Le roux grogna légèrement et sortit le haut de sa tête du plaid qu'il utilisait pour se cacher les yeux de la lumière du jour qui entrait beaucoup trop violemment dans le salon où il avait dormi. Un kangourou était en train de faire de la boxe dans son crâne et il avait tout sauf envie de se lever. Mais Aurélie ne semblait pas l'entendre de cette oreille puisqu'elle le rejoignit sur le sofa et poussa ses jambes pour s'asseoir près de lui.

- Tu te sens mieux ?

- Non, grommela-t-il en remettant sa tête sous la couverture.

- Qu'est-ce qui c'est passé, Louis ? Quand je t'ai récupéré tu ne faisais que pleurer...

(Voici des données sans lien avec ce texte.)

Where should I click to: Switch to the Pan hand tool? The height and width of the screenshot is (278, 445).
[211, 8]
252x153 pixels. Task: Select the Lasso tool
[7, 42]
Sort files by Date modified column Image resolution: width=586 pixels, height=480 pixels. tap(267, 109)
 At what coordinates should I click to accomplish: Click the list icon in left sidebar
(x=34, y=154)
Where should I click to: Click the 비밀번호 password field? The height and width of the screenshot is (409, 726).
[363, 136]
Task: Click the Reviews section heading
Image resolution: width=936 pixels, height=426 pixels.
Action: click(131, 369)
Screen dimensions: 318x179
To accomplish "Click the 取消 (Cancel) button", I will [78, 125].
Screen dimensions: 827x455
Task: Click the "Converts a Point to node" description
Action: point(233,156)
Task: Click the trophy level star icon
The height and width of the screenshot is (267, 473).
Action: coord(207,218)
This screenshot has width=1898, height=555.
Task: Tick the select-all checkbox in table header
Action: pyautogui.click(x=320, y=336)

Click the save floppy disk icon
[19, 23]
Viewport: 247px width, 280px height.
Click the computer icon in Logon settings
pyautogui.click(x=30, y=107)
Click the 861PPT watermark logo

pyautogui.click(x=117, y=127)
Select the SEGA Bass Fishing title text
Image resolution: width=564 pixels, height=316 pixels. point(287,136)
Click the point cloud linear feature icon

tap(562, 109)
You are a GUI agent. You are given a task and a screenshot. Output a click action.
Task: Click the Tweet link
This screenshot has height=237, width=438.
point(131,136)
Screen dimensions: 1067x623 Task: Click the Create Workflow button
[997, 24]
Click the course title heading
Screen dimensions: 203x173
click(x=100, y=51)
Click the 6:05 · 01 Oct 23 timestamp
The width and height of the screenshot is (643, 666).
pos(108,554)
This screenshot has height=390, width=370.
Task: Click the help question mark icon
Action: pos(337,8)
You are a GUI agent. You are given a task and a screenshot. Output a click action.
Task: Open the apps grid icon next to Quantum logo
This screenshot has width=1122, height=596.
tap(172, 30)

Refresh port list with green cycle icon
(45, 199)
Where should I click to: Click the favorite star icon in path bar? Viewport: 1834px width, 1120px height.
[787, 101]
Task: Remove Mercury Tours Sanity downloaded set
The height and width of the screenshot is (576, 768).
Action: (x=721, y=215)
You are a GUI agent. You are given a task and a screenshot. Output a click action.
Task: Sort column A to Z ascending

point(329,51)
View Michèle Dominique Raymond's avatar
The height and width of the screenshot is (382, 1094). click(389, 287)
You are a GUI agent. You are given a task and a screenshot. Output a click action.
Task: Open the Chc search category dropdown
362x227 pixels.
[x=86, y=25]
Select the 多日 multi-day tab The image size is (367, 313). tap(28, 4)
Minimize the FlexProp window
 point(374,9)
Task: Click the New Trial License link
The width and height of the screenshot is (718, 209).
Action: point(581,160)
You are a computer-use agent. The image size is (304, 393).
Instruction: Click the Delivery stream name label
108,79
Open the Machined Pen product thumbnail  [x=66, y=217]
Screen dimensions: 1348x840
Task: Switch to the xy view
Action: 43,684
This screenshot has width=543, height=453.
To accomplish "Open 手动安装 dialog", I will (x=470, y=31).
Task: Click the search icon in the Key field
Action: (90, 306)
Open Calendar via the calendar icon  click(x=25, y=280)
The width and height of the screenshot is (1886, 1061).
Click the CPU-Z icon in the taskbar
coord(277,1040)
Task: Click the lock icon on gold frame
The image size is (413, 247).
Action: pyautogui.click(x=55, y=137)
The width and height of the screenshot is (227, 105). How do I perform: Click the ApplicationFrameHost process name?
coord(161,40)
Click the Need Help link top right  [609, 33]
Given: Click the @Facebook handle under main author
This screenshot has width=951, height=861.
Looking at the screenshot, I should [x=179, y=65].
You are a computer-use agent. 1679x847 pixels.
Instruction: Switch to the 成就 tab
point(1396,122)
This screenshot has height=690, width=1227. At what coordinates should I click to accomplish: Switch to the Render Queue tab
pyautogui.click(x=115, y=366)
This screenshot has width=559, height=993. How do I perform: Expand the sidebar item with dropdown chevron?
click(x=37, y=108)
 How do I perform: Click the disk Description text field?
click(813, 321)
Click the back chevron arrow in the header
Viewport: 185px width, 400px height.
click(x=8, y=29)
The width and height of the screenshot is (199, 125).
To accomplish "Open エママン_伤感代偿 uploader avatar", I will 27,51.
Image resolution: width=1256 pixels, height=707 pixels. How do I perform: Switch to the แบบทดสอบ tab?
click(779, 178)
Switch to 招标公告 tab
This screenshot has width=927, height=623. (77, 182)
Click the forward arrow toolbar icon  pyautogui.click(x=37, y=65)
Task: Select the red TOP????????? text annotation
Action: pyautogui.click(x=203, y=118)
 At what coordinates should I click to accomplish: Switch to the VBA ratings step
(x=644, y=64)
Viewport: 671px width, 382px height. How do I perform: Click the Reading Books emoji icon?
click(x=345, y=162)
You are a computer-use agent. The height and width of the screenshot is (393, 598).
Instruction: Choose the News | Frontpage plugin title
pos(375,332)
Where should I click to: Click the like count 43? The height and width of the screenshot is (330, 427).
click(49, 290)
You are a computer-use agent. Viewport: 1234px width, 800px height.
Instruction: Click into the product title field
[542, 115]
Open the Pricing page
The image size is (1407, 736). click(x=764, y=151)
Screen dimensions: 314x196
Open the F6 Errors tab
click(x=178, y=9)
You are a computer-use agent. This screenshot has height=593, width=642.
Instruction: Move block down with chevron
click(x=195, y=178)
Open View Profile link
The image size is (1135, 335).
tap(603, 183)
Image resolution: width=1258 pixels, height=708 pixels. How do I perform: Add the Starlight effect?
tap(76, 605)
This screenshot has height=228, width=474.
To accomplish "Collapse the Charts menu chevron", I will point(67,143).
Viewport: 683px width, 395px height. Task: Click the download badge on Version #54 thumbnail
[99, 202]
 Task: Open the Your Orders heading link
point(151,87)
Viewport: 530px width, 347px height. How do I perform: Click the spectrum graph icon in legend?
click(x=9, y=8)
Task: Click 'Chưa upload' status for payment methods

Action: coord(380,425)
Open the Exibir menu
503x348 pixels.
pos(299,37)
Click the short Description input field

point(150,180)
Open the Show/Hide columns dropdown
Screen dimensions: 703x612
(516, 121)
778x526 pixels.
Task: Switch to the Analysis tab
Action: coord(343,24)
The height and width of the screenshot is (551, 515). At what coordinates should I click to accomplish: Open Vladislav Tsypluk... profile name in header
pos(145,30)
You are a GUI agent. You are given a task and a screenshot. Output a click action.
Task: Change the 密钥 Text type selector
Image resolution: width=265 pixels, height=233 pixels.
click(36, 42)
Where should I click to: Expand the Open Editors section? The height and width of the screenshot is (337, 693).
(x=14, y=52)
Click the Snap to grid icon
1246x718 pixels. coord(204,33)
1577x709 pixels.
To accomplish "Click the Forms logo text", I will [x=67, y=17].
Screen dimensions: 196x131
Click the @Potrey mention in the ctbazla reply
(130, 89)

- Tu... Tu penses quoi des homosexuels, chuchota l'avocat.

Un petit rire lui parvint. Il ferma douloureusement les yeux. Il avait cru un instant entendre Sarah. Et il savait que quand il sortirait la tête, ce ne serait pas elle. Ce serait sa sœur, avec son petit carré auburn et ses grands yeux verts. Il serra la couverture entre ses poings en retenant les larmes qui menaçaient à nouveau de couler. Seul le bruit des tasses venait troubler le silence qu'avait provoqué sa question. Jusqu'à ce qu'une main fine se pose sur ses cheveux et les caresse doucement.

- Tu sais, cette couverture ne va pas te protéger contre le monde entier. Sors de là.

- Réponds-moi avant.

- Non. Je te répondrais les yeux dans les yeux, Louis.

Louis soupira et se redressa, gardant la couverture sur ses épaules pour ne pas avoir froid. Aurélie lui sourit et lui tendit un chocolat chaud.

- Je n'ai rien contre, Louis. Sarah non plus.

- Je sais qu'elle, elle n'avait rien contre. Elle était parfaite et elle aimait tout le monde de toute façon, répondit-il en serrant la tasse entre ses mains.

- C'est une des premières fois que je t'entends parler d'elle depuis...

- Elle me manque. C'est horrible. J'aimerais qu'elle soit là. J'aimerais qu'elle m'aide à comprendre ce qui se passe dans ma tête. Et en même temps... Si elle était encore là ça ne serait pas arrivé.

- Qu'est-ce qu'il t'arrive, Louis ?

Le roux inspira profondément et ferma les yeux. C'était le moment. Il allait ouvrir les vannes de son cœur et il ne savait pas ce que ça allait donner. Il ne l'avait jamais fait, jamais autant. Il but une gorgée de sa boisson chaude, comme pour gagner un peu de temps. Puis il se lança.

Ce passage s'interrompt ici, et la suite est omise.